Add a lesson in Cursor, it’s there next time you open Claude Code.

Key Takeaways

.agent/ is the brain, the harness is the body — the whole architectural premise
Four memory layers with different decay policies (session / weeks / permanent / never)
Nightly cron does deterministic clustering only — no LLM in the unattended path, by design
Lesson graduation requires written human rationale; rejected candidates retain history so recurring churn becomes its own signal
Skills auto-flag for rewrite after 3 failures in 14 days
Skill manifests always load, full skill files load on trigger — context discipline
Apache 2.0, v0.7.0, Homebrew install on macOS/Linux, PowerShell on Windows
CLI surface: learn.py (teach), recall.py (retrieve), show.py (dashboard), auto_dream.py (cron)

Claude’s Take

Score: 6/10. The video itself is a thinly-narrated repo walkthrough — Prism Labs reads the README at you in a synthesized voice. There’s no original analysis, no real testing, no “I tried this for a week and here’s what broke.” Treat it as a pointer, not a review.

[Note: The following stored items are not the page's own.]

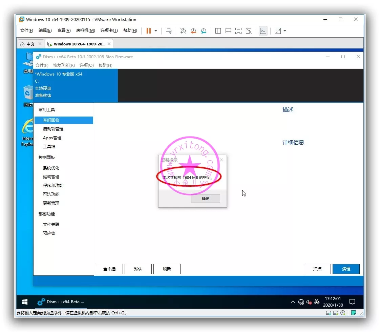
Task: Enter full screen mode icon in VMware
Action: point(238,31)
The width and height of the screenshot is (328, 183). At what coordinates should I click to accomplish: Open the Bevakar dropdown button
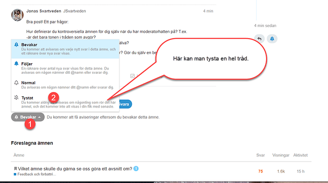coord(28,117)
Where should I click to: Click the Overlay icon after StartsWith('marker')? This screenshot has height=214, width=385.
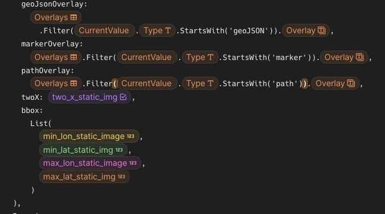(x=359, y=57)
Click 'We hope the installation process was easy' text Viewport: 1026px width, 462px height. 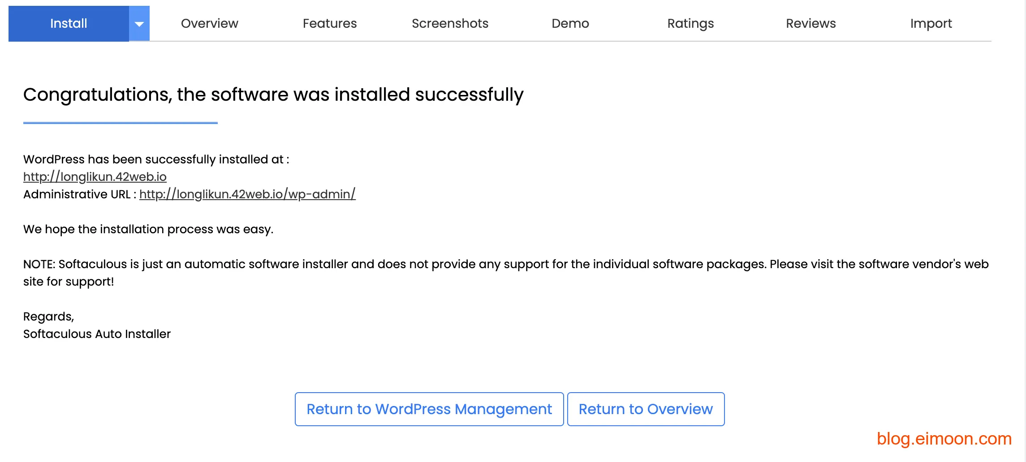(x=148, y=229)
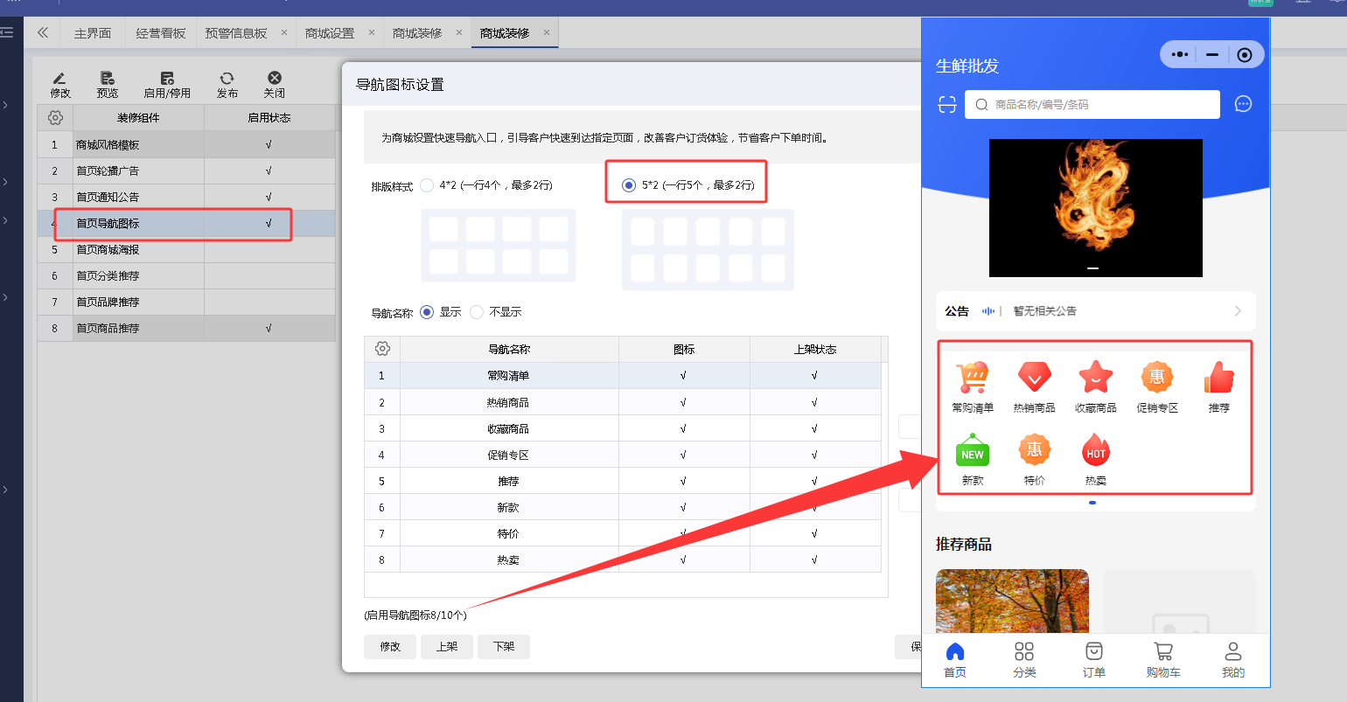This screenshot has height=702, width=1347.
Task: Tap the chat message icon in phone preview
Action: pyautogui.click(x=1243, y=104)
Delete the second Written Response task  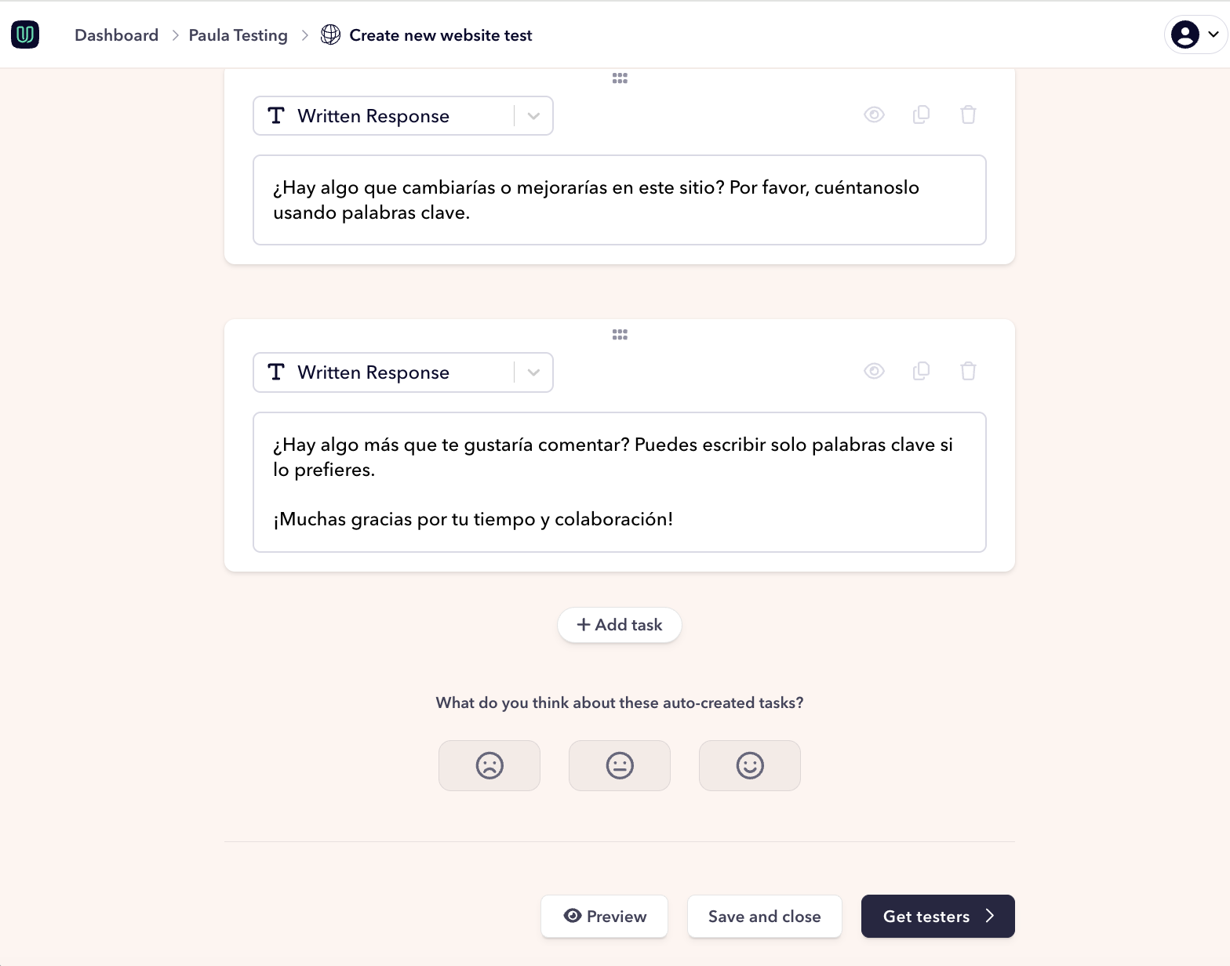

But the project itself is genuinely interesting and worth a closer look. Three design choices stand out. First, the unattended dream cycle does zero LLM work — that’s the right call. Letting an LLM auto-write your agent’s permanent memory at 3am is how you wake up to garbage lessons. Second, requiring written rationale for graduation forces you to actually think about why a pattern is a lesson, not just that it recurred. Third, treating skills as artifacts under failure-driven selection pressure is the cleanest framing of “self-improving prompts” I’ve seen — concrete threshold (3 failures / 14 days), concrete action (propose rewrite), human in the loop.

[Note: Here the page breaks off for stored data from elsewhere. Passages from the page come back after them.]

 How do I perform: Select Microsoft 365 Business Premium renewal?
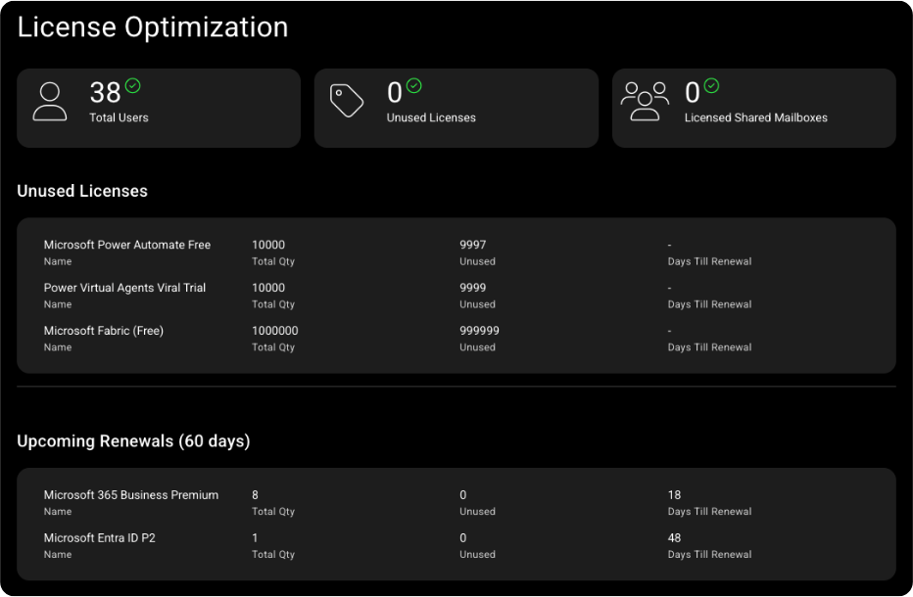[131, 495]
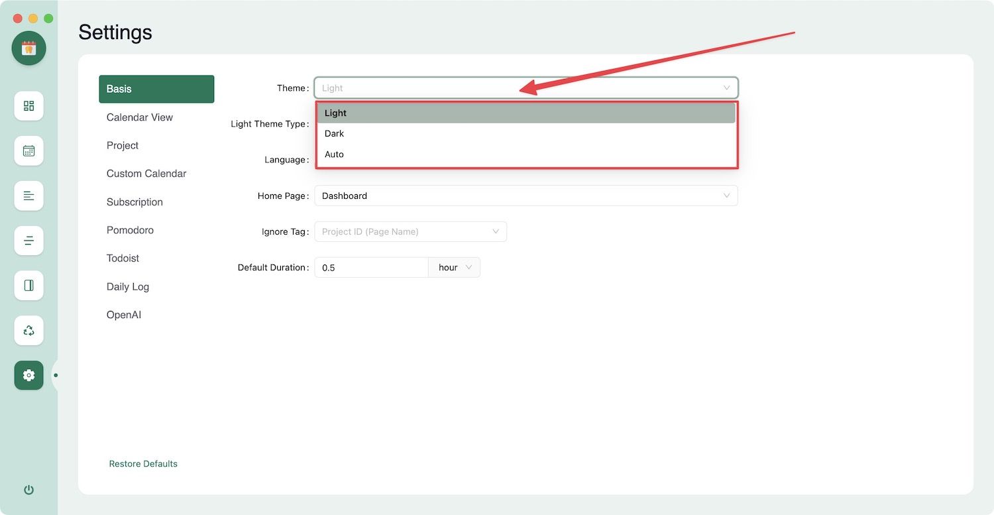Open the Pomodoro settings tab
The width and height of the screenshot is (994, 515).
pos(130,230)
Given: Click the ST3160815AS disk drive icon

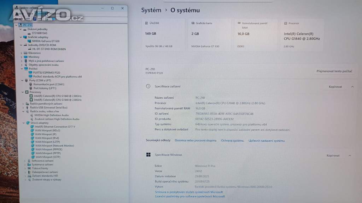Looking at the screenshot, I should coord(29,33).
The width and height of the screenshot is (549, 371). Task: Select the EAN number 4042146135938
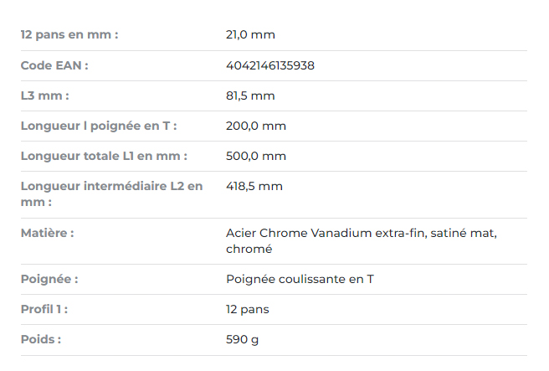[270, 65]
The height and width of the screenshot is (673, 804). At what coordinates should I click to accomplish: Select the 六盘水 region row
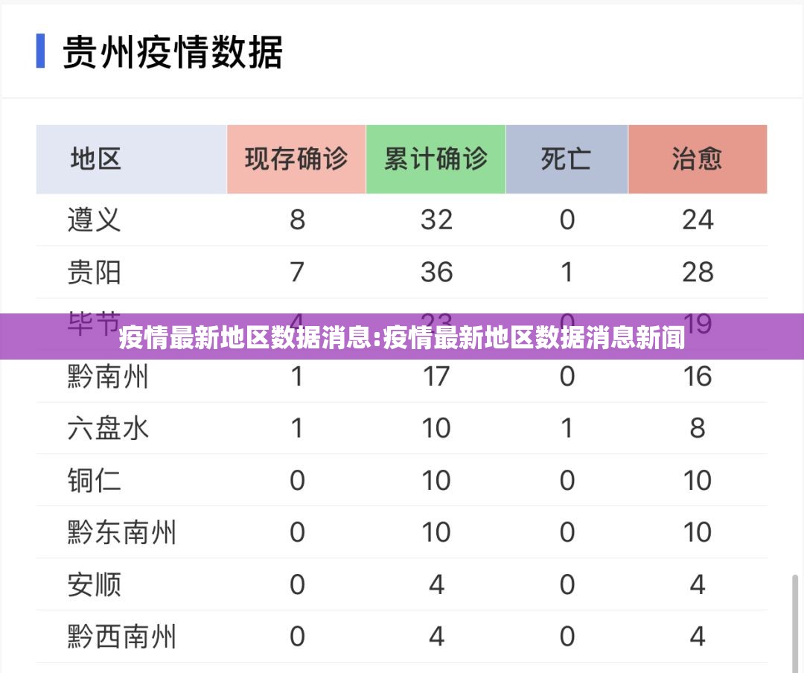tap(106, 429)
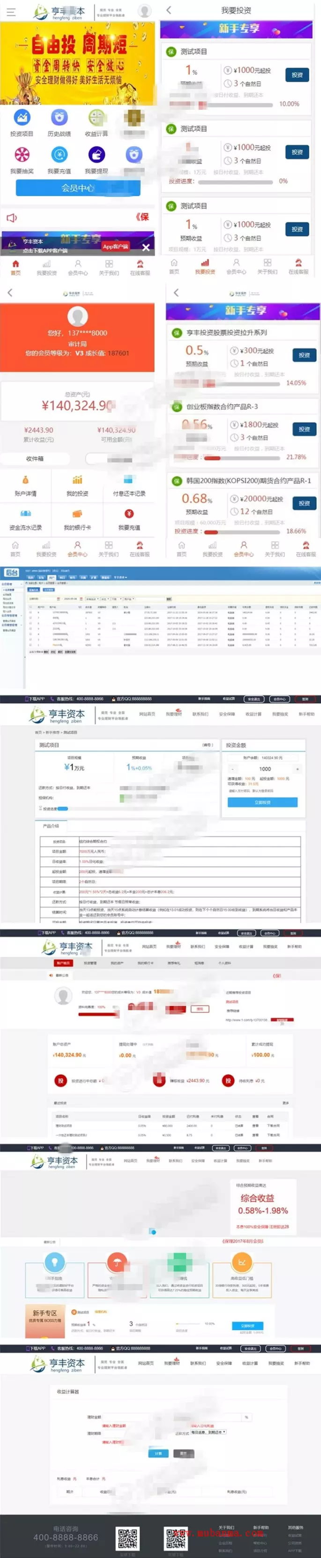Select 收益计算 in the desktop site navigation

253,714
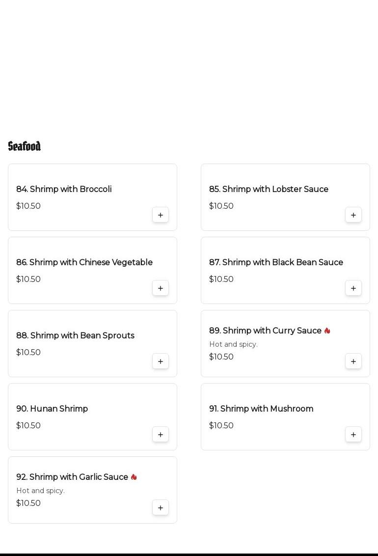Select 91. Shrimp with Mushroom title
Image resolution: width=378 pixels, height=556 pixels.
pyautogui.click(x=261, y=409)

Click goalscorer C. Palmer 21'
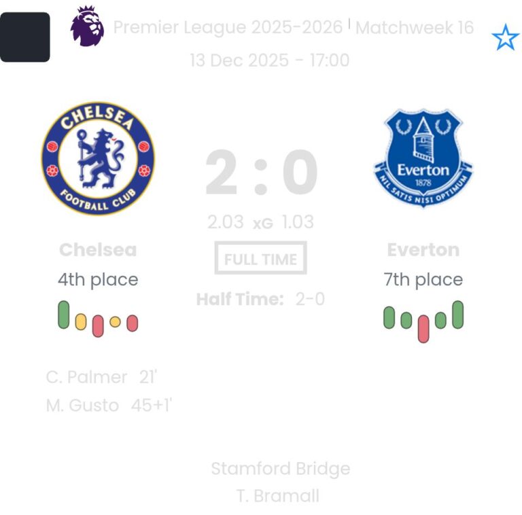(x=102, y=377)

The skeptical reads. 714 stars on GitHub at v0.7.0 means it’s early — APIs will move. Eight harness adapters is a lot of surface area to keep in sync; expect drift. And the whole premise rests on you actually using multiple agents enough that portability matters — for someone who lives in Claude Code, the cross-tool value is mostly theoretical.

For Shantum: probably worth cloning and reading the source for the memory architecture and dream cycle alone. Even if you never adopt the full thing, the four-layer model and the graduation protocol are good shapes to steal.